• **WHAT YOU SHOULD DO**: Look below for the line containing "Screen dimensions: 2240x1250"; from there, print each line exactly up to and including the line containing "Given: Click the Lower Cumery label", and stop.

(Collected data)
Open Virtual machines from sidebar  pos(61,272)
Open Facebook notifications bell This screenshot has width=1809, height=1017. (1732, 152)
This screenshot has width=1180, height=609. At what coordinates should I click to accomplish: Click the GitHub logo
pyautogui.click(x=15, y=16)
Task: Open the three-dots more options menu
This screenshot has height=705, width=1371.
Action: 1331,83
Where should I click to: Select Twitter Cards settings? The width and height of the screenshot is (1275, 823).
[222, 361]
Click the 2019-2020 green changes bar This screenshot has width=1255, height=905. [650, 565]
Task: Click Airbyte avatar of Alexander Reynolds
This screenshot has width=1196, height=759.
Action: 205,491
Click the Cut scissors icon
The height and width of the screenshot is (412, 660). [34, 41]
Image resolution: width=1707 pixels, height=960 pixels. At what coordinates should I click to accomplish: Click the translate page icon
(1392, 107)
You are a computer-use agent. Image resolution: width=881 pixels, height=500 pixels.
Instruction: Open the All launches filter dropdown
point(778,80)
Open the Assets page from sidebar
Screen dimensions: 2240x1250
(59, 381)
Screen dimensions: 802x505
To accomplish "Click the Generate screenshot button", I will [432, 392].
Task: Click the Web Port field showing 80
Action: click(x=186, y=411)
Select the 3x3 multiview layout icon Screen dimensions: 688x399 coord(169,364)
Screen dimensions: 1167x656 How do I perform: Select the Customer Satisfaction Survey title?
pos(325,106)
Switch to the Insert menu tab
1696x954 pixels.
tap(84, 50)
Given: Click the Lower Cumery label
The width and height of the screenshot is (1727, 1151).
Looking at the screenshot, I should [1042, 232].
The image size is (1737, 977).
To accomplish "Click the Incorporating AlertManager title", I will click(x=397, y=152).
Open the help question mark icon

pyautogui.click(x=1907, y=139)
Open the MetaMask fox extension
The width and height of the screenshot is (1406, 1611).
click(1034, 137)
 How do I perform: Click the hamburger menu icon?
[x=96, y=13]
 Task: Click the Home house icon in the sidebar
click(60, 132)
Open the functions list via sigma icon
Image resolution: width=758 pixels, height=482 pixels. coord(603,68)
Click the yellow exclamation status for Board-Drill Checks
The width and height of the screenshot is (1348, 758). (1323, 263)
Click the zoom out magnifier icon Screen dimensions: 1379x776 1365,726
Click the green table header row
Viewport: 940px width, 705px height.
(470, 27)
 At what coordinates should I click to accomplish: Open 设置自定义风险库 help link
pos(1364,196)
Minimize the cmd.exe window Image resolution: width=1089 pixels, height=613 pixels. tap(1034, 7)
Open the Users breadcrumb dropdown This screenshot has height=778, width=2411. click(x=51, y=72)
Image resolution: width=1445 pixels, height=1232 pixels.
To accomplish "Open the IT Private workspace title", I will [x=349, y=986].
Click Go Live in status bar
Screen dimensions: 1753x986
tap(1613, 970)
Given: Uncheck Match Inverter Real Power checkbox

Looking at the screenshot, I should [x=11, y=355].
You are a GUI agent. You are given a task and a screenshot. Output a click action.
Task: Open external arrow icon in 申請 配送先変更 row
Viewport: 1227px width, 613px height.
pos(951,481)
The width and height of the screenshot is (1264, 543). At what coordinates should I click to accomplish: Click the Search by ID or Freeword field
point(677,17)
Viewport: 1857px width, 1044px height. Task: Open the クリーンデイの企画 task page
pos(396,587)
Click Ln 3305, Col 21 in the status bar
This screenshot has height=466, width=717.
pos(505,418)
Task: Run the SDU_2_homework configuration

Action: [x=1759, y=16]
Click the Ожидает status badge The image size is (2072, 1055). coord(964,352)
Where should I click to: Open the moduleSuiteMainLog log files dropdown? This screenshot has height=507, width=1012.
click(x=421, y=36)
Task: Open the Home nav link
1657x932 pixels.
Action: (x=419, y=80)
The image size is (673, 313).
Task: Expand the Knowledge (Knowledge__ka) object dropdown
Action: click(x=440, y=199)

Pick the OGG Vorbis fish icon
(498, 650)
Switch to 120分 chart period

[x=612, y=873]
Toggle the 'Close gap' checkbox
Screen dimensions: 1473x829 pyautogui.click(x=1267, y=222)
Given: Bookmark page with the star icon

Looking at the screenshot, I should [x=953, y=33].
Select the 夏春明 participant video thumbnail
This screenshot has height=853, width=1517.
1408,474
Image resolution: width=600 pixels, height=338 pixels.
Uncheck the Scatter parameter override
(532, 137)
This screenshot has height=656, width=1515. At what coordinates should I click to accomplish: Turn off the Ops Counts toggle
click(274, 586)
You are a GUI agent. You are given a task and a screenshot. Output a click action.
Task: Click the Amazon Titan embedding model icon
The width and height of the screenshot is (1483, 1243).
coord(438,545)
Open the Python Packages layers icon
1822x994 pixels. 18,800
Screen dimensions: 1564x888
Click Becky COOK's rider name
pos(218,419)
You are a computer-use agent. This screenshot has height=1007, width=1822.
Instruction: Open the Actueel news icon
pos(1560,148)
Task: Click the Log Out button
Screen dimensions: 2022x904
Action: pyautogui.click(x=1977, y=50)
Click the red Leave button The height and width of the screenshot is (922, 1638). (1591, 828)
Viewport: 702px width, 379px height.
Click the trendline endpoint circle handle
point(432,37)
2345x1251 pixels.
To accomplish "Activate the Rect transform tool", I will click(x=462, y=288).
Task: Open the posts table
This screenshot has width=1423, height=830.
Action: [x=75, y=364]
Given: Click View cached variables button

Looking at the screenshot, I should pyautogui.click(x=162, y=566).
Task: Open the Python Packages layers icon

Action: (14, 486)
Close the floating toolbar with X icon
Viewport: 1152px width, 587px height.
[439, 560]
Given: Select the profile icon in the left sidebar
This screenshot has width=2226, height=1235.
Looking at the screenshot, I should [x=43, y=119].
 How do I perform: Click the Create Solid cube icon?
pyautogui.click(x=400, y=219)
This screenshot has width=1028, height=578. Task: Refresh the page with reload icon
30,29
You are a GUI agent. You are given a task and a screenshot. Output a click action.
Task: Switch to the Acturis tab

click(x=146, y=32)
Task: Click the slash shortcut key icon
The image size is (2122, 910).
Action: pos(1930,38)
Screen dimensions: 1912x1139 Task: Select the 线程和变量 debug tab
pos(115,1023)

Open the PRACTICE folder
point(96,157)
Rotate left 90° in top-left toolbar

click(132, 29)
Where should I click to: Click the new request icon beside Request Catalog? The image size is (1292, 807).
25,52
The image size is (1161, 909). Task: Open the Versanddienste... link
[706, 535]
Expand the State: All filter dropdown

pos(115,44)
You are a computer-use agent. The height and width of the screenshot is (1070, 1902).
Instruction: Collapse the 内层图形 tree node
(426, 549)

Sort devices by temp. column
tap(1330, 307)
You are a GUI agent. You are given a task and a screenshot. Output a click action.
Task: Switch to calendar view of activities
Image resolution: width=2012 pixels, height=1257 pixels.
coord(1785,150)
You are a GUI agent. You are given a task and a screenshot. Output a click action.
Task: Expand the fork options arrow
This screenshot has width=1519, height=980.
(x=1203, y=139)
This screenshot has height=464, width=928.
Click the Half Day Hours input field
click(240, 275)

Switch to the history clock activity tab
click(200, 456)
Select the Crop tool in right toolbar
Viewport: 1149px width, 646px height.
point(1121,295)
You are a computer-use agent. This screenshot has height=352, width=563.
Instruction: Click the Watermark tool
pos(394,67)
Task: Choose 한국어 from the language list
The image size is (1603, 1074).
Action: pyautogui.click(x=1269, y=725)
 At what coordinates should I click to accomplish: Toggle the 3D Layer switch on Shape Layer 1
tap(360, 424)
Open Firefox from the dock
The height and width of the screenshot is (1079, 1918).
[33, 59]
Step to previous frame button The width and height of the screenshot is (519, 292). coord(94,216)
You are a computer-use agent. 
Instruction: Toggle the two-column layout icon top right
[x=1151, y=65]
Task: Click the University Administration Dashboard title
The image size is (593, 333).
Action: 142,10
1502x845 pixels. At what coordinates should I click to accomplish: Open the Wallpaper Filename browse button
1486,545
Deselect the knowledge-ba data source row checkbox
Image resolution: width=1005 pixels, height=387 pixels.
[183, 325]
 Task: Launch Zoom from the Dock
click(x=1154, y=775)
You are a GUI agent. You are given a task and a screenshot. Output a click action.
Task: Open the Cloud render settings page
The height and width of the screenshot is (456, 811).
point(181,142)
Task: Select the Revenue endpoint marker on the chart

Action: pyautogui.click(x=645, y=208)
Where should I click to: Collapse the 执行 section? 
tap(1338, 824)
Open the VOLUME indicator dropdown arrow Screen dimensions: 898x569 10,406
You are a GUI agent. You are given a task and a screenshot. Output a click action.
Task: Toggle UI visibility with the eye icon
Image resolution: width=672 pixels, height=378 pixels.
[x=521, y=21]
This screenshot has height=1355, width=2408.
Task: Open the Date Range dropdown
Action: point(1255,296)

• **TASK RESPONSE**:
Screen dimensions: 2240x1250
(59, 381)
Screen dimensions: 802x505
To accomplish "Click the Generate screenshot button", I will [432, 392].
Task: Click the Web Port field showing 80
Action: click(x=186, y=411)
Select the 3x3 multiview layout icon Screen dimensions: 688x399 coord(169,364)
Screen dimensions: 1167x656 How do I perform: Select the Customer Satisfaction Survey title?
pos(325,106)
Switch to the Insert menu tab
1696x954 pixels.
tap(84, 50)
Given: Click the Lower Cumery label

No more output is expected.